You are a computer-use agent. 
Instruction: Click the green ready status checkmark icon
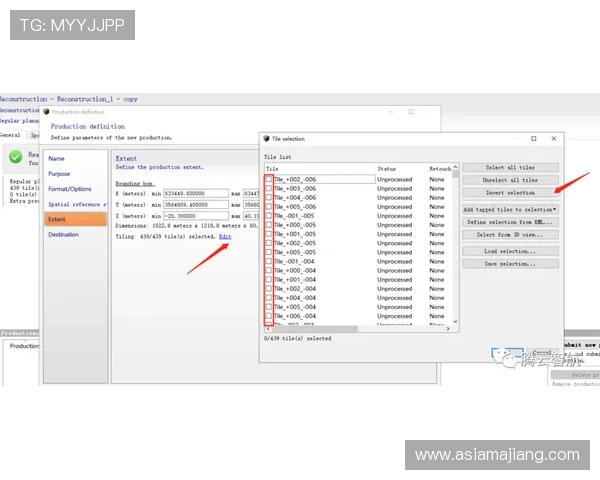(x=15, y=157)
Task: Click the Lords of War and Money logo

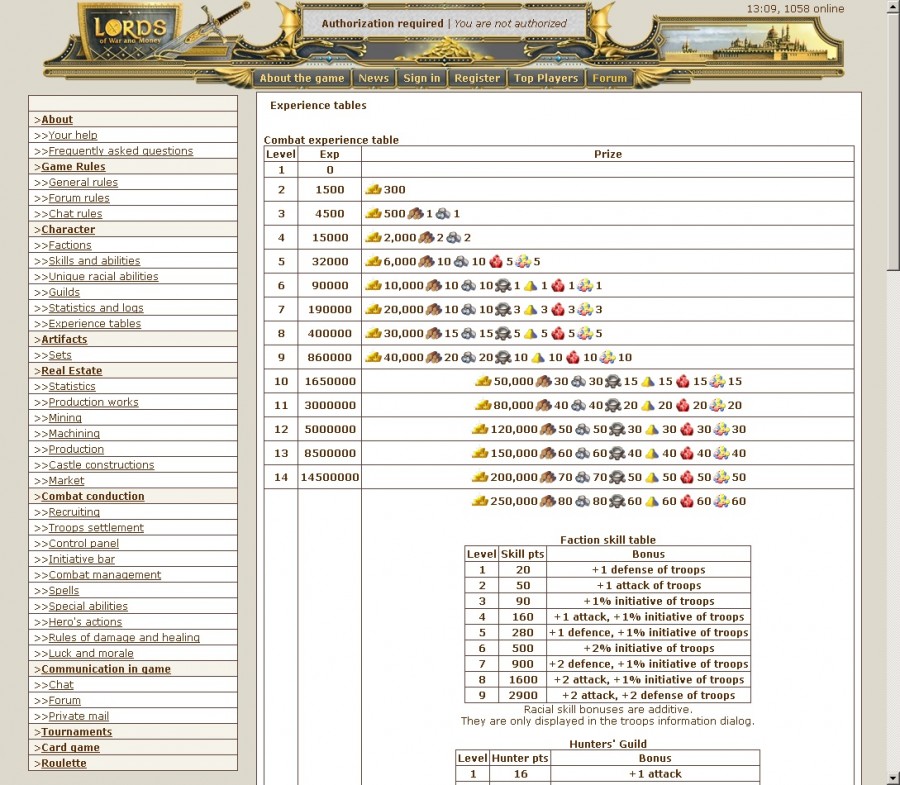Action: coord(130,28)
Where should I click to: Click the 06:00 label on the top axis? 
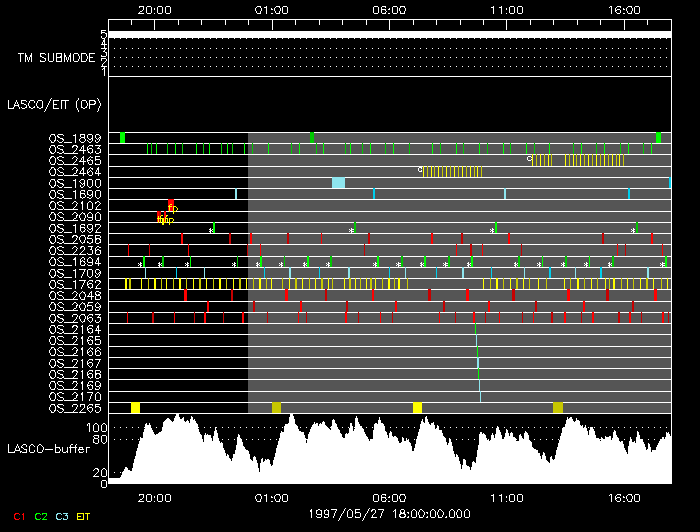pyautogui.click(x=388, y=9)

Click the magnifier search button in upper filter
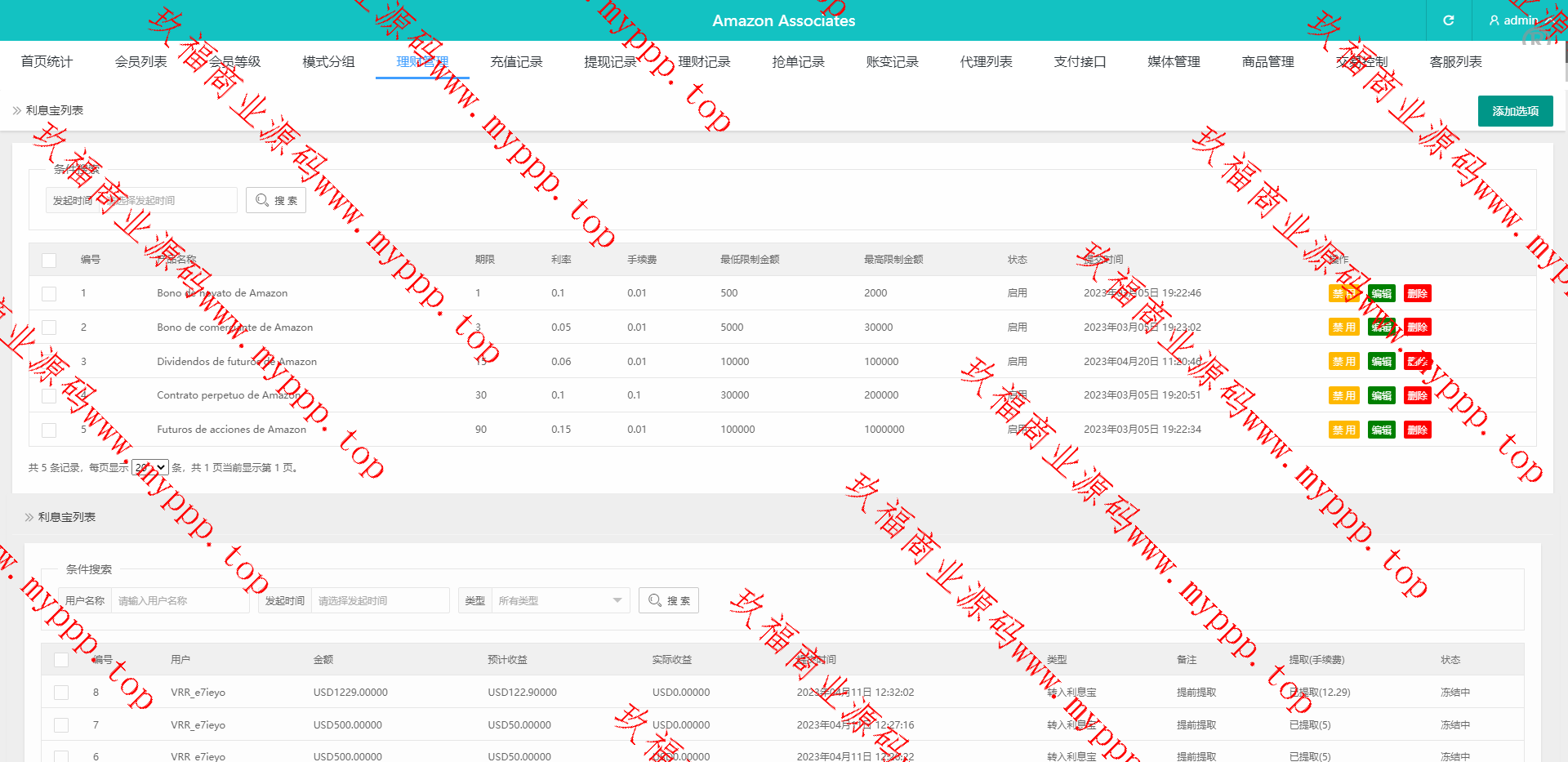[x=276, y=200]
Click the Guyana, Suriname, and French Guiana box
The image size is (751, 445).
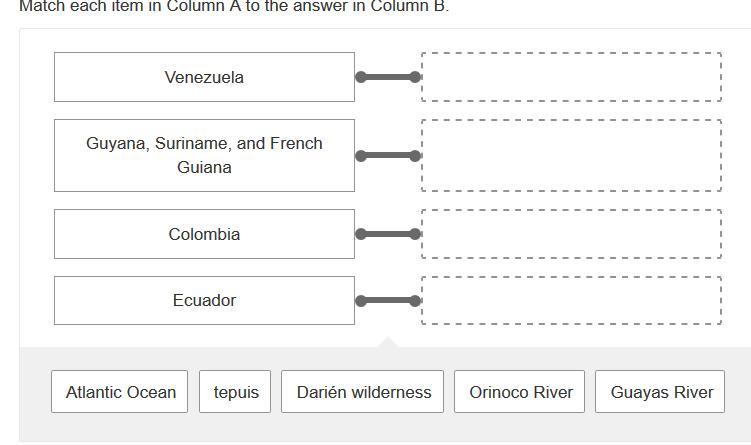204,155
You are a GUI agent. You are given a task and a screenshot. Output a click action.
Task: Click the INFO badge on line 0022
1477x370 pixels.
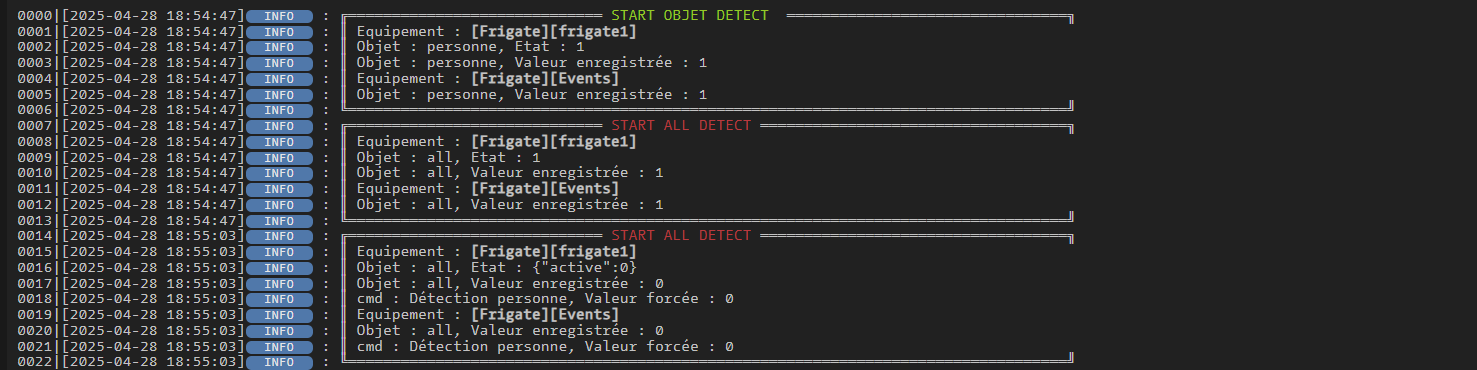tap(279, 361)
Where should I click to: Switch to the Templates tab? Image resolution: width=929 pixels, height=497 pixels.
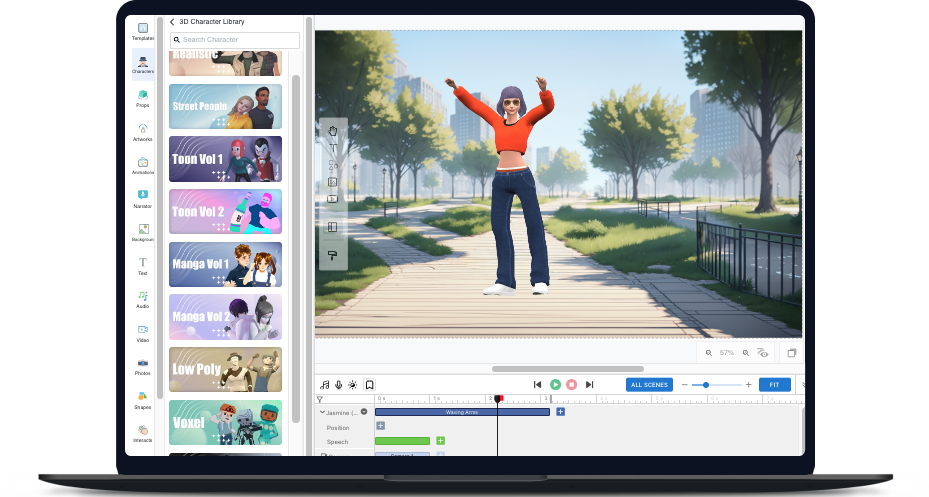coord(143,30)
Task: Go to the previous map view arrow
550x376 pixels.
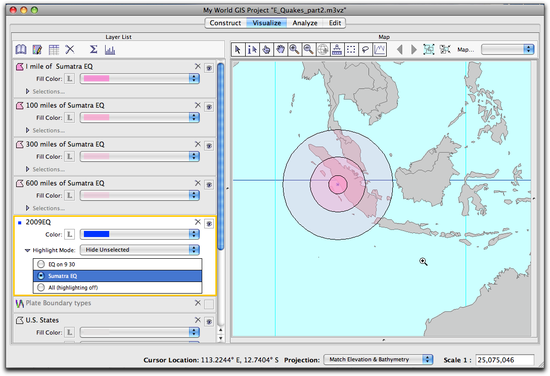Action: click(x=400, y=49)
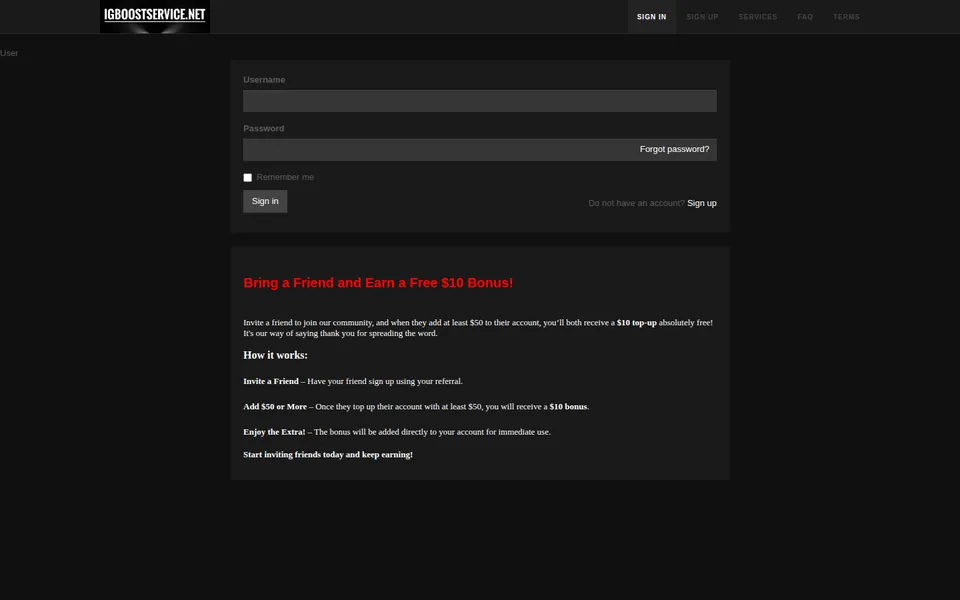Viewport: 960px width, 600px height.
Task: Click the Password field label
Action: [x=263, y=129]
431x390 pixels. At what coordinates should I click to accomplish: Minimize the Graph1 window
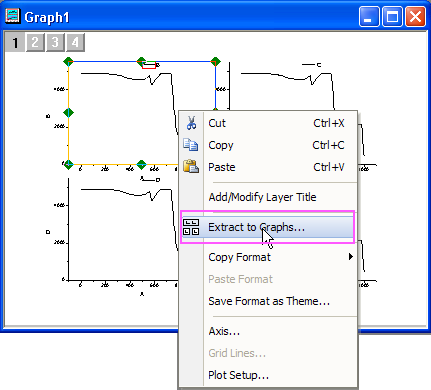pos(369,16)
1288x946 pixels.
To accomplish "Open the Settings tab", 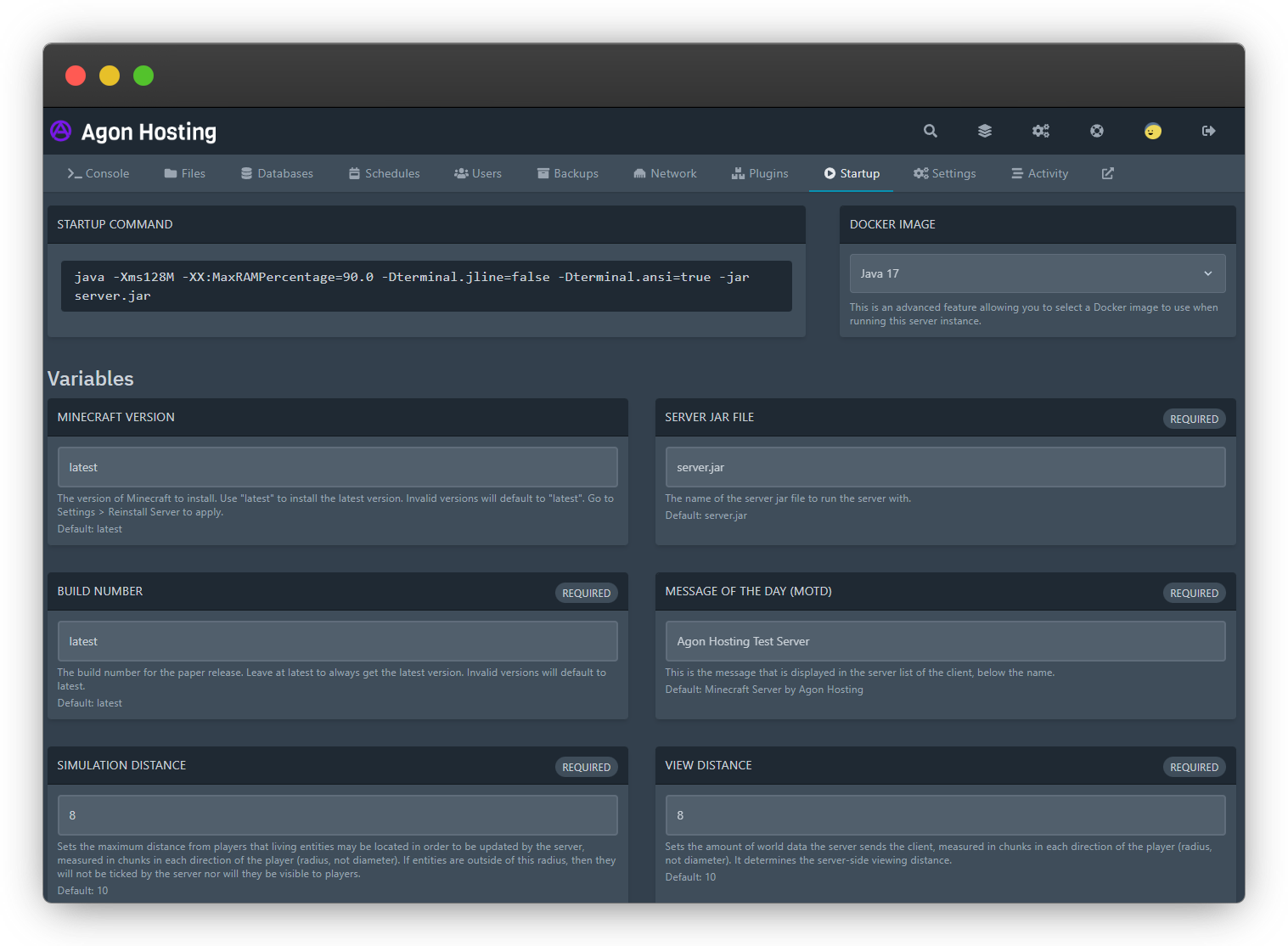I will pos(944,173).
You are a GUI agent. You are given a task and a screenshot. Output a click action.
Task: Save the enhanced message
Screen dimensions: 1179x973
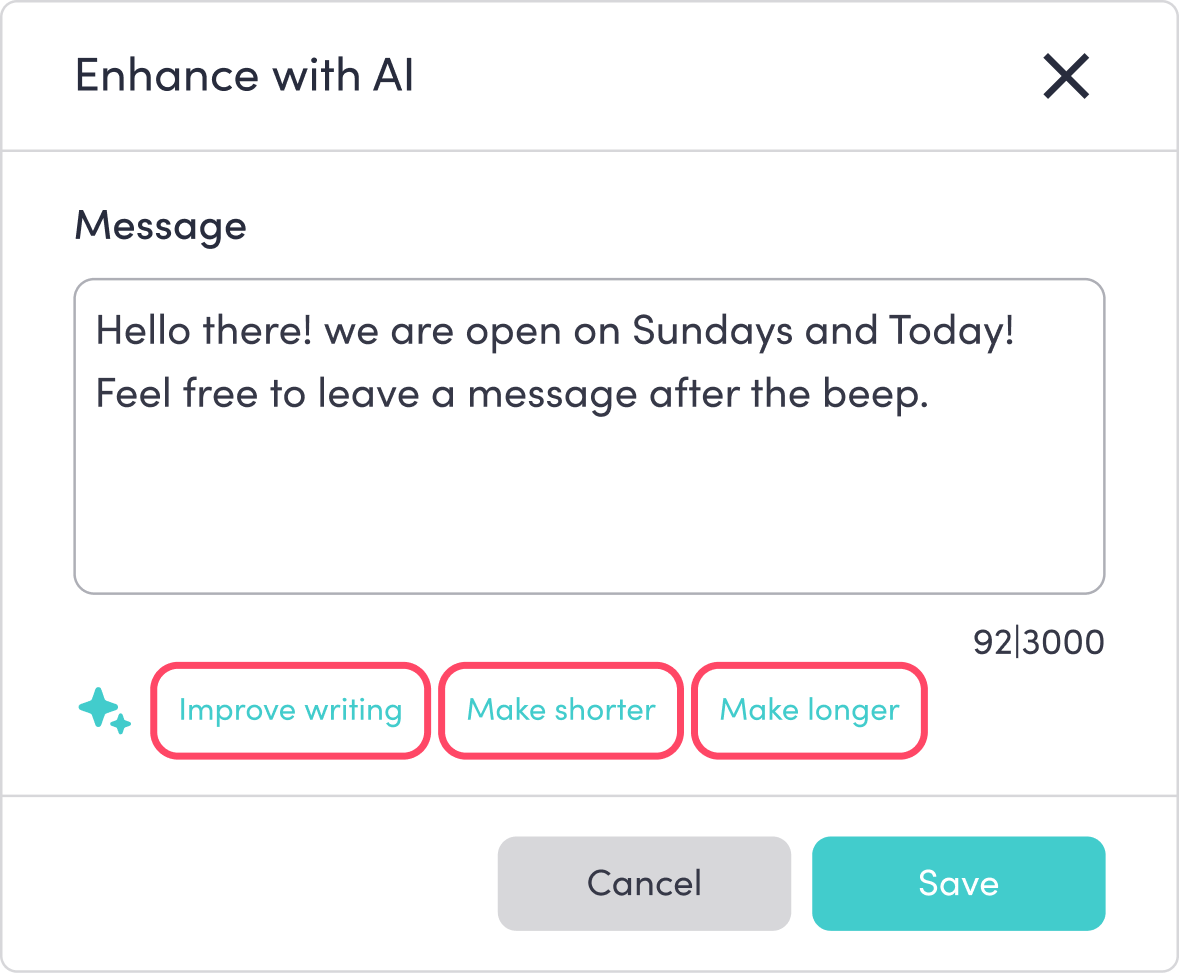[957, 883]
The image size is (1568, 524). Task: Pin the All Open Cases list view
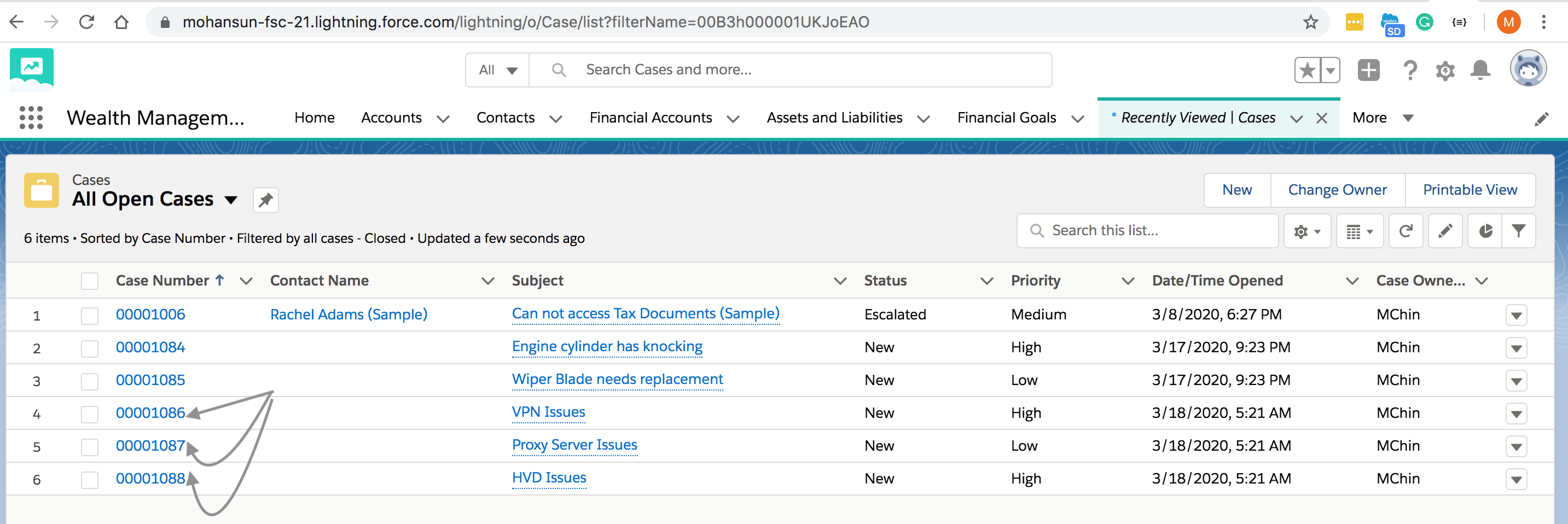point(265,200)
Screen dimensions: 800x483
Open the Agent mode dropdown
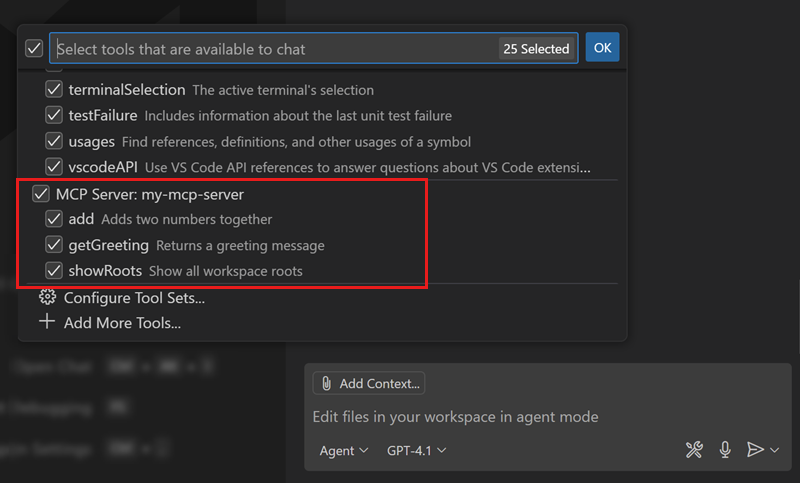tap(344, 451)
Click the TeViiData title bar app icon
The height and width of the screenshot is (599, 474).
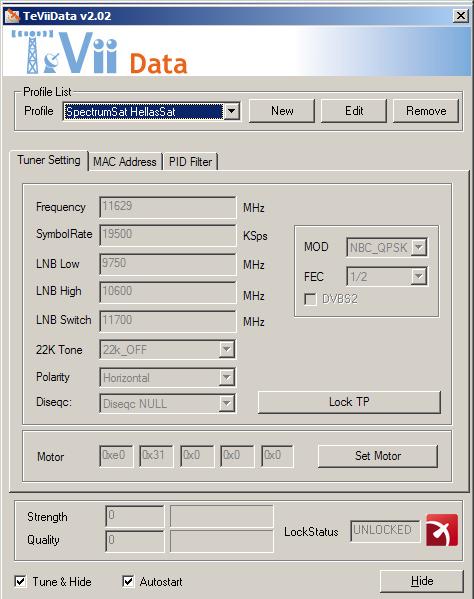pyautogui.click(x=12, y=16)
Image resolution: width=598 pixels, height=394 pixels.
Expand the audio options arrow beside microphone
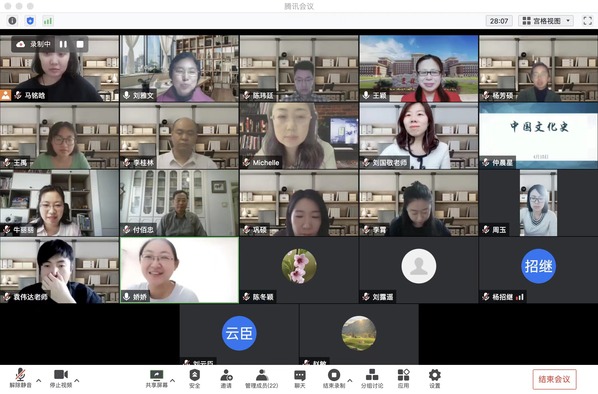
+---+
■ What the exercise asks: Please repeat exactly the lines from the one containing "Screen dimensions: 800x483" through the last line of the records, both included, and leave out the pictures.

■ Answer to the problem:
Screen dimensions: 800x483
Open the Agent mode dropdown
tap(344, 451)
Click the TeViiData title bar app icon
The height and width of the screenshot is (599, 474).
pyautogui.click(x=12, y=16)
Image resolution: width=598 pixels, height=394 pixels.
Expand the audio options arrow beside microphone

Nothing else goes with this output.